◆ Text block ◆
________________________________________

(What's that in the sky? A bird? A plane? One of those newfangled pizza-delivering robo-drones?
No. It's science. Specifically, Secondhand SCIENCE. And uber-specifically, this week's post all about the Faraday cage. Check it out -- the details may shock you.
Or they won't. Because that's the whole point of Faraday cages. Just go see, would ya?)
I have a new lady in my life.
Well, technically it's not a lady, I suppose. It's a small cylinder made of plastic and metal. But I think of it as a lady.
I should probably start over, before this gets weird.
How about this: I have an Echo.
If you've never heard of the Echo, it's a gadgety sort of thing from Amazon that sits in your house and plays music and answers questions in a gentle, sweet, probably totally not even condescending tone, even when you ask something any idiot would know.
This is nice, because that's not a thing people do. When I ask actual people my questions, they're generally less patient:
"How many ounces of butter in a stick? Look it up yourself, dairyboy."
Echo -- or, as she prefers to be addressed, Alexa -- doesn't do that. Not out loud, anyway. Maybe she's cursing me under her transistors, but it's not in an audio range humans can hear. So that's nice.
The Echo has been out for a few months now, but Amazon has a waiting list to get one and I don't know any important people -- none who don't curse me audibly under their breath, anyway -- so it took me a while to get my grubby voice activations on one.
But now I do. Alexa arrived this week, and I put her in the kitchen.
No, not because she's a lady. Gah.
Actually, it's because... well, let's face it. There are some rooms in my condo I understand a lot better than others. Like the living room -- most of the time I'm in the living room, I have a pretty good handle on what's happening. At least, since Lost went off the air a few years ago. Also, Game of Thrones gets pretty confusing.
(And while we're at it, who can follow Blue's Clues? You think it's, like, some gritty CSI show with all the clues, then suddenly the guy goes and sits in a "thinking chair". What is that? Horatio Caine never needed a thinking chair. When Morpheus was on there solving crimes, he didn't have any cogitating furniture.

________________________________________

Answer these questions about the post on the Echo, one per line:
1. Which company makes the Echo?
2. In which room did the writer put Alexa?
3. What show does the writer say went off the air a few years ago?
The lines that come next are separate material and are not part of the post about the Echo.

Stored items
________________________________________

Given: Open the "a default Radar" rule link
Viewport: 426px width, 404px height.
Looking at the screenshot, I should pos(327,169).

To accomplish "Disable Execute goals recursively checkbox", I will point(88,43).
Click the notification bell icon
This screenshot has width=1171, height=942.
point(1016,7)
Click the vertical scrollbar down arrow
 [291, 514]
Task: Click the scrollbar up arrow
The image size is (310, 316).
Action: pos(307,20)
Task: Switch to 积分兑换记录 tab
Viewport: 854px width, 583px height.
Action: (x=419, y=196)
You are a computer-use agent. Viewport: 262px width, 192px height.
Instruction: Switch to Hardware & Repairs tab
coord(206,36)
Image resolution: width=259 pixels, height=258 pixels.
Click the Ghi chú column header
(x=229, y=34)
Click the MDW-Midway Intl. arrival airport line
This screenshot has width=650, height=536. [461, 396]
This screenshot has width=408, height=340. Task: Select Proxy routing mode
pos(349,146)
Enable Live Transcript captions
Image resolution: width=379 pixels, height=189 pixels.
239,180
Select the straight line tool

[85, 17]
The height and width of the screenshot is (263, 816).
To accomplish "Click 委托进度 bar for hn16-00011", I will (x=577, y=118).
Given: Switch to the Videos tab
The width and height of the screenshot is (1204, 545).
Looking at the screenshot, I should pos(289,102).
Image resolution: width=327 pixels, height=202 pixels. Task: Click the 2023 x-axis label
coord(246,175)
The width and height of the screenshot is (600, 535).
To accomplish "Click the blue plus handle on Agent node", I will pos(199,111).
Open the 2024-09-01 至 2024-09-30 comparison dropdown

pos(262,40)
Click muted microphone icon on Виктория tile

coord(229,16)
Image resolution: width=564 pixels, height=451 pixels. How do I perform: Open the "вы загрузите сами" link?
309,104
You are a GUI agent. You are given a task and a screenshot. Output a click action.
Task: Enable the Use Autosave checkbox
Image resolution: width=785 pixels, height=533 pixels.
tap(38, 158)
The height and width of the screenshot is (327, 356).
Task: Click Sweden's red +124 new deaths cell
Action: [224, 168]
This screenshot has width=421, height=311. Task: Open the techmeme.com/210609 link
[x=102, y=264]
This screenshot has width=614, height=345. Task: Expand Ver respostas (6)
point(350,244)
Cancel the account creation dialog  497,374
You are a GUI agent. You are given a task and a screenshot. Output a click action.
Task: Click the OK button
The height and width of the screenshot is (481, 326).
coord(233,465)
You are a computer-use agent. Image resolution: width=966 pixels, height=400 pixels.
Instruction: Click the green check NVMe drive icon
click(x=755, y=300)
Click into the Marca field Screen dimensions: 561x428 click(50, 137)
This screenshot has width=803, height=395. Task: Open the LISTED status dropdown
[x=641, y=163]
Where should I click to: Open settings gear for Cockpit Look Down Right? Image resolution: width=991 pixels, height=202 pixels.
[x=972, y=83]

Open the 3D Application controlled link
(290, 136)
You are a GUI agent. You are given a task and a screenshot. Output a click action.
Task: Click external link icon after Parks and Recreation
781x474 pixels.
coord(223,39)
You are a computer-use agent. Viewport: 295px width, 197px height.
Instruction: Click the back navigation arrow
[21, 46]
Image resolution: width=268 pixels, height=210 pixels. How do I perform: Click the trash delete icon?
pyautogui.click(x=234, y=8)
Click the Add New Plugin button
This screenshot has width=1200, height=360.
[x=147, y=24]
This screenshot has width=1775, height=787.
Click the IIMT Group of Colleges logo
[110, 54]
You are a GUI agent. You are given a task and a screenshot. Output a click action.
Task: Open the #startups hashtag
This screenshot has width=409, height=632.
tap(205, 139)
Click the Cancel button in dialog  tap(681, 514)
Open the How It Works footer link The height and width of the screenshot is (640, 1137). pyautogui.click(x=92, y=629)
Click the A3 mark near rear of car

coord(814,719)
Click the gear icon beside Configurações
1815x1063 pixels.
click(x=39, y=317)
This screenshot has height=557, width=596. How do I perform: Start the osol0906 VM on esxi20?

________________________________________

◆ Task solution ◆
1. Amazon
2. The kitchen
3. Lost